Records contained in a dataset:
========================================================================

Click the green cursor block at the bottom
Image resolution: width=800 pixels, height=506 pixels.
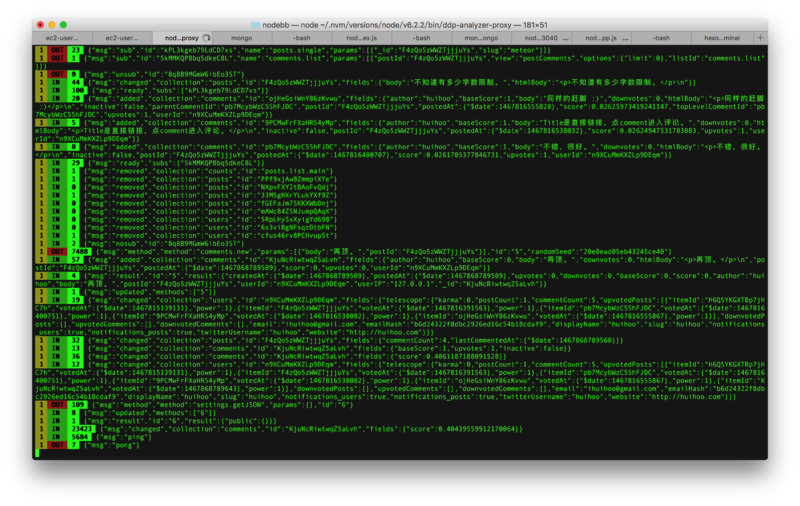[36, 453]
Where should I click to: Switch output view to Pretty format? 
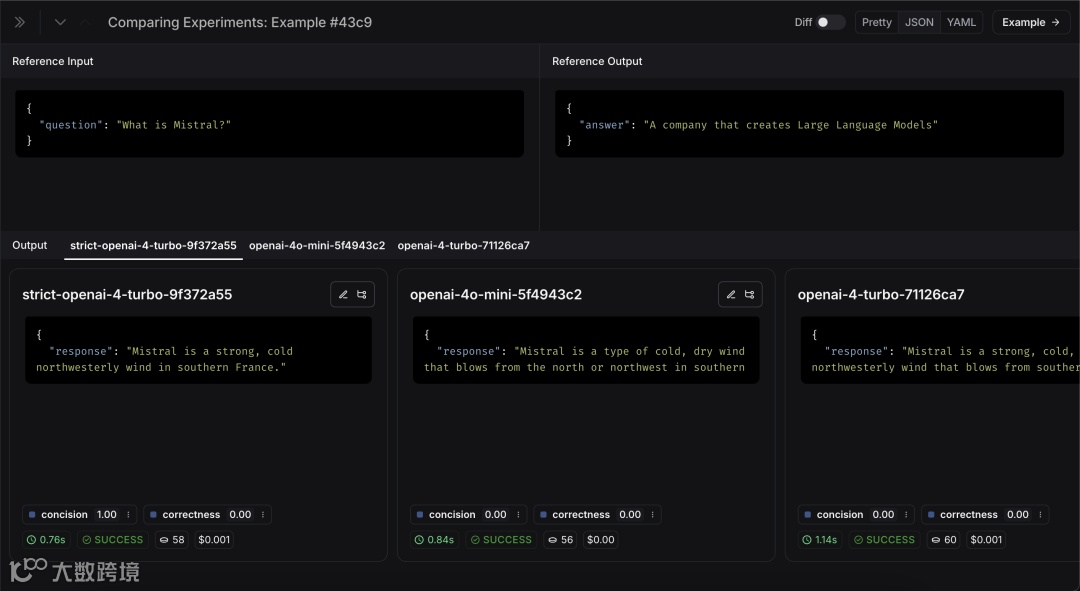876,22
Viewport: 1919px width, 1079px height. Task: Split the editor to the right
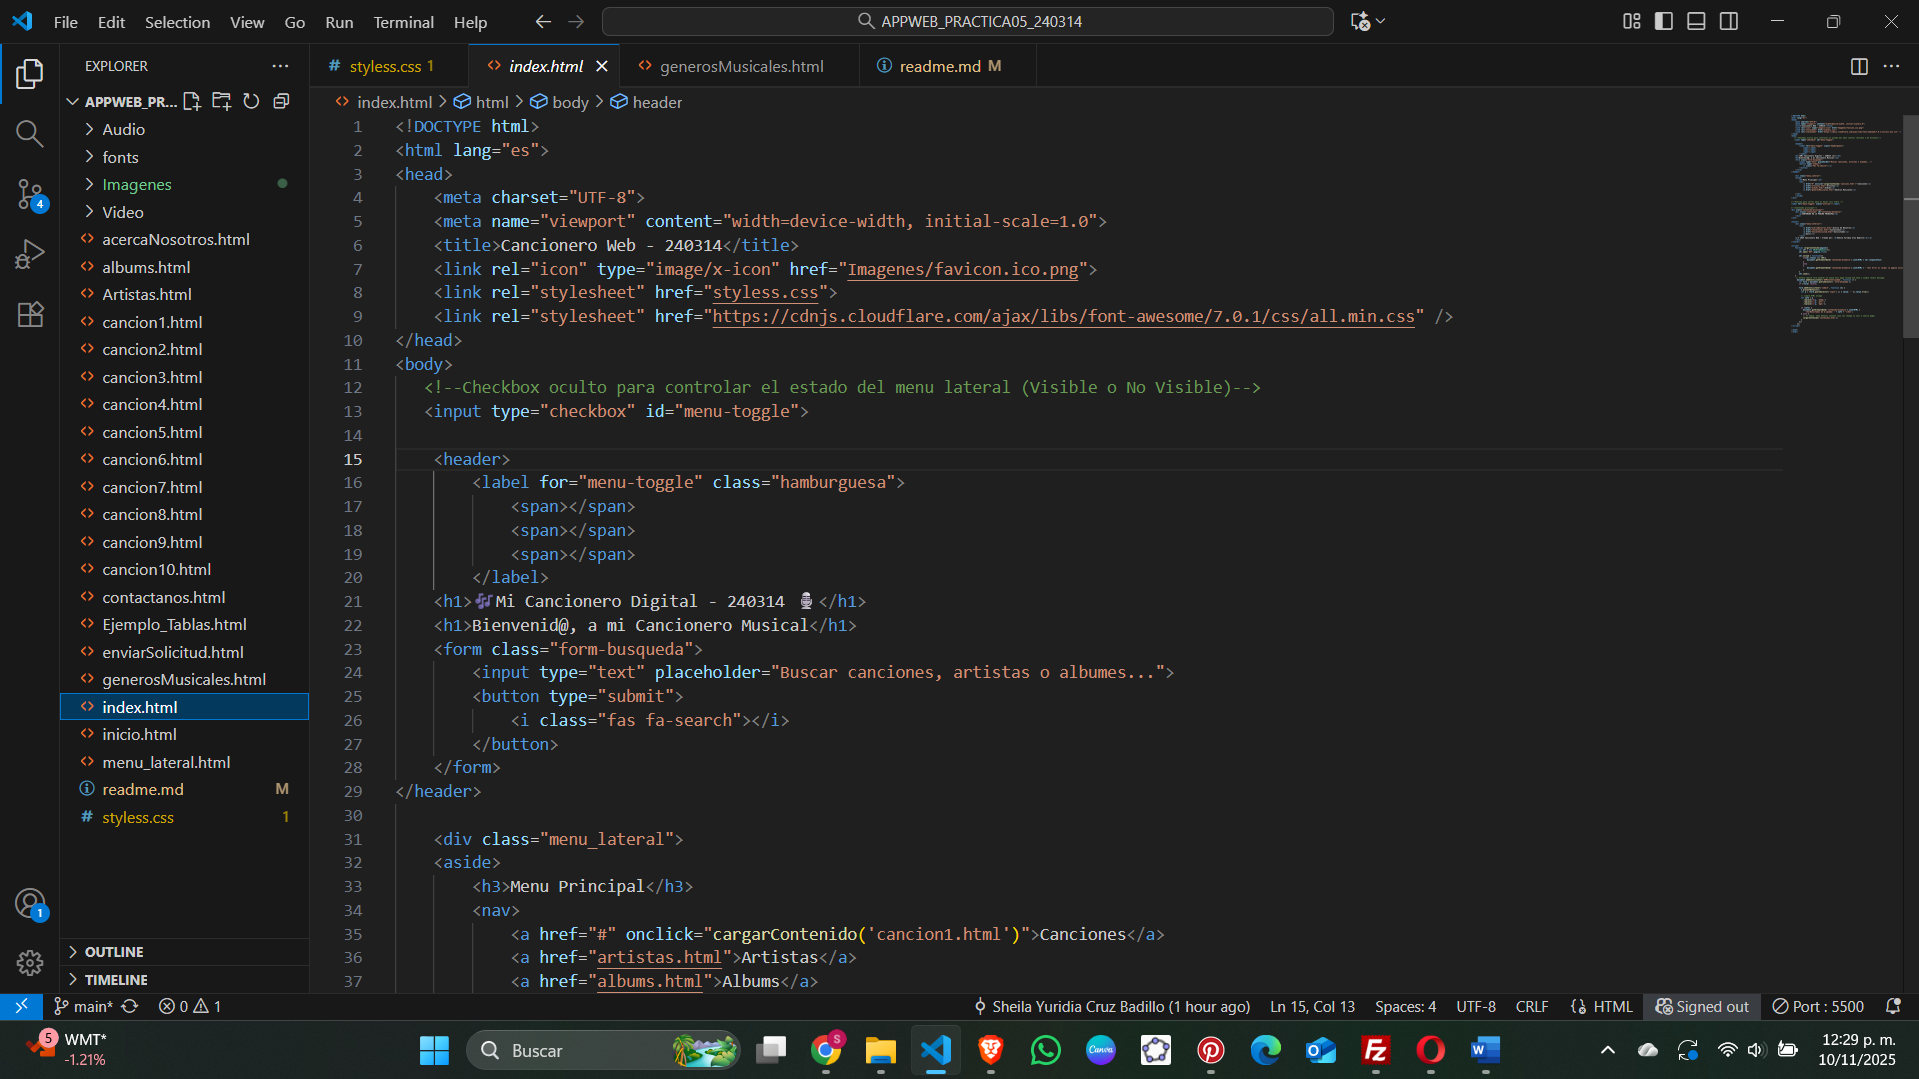[1858, 66]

========================================================================

### What you will do
Repeat every record above exactly, but leave out any pictures.

### Result of the task
Click the green cursor block at the bottom
Image resolution: width=800 pixels, height=506 pixels.
[36, 453]
Where should I click to: Switch output view to Pretty format? 
876,22
Viewport: 1919px width, 1079px height. Task: Split the editor to the right
[1858, 66]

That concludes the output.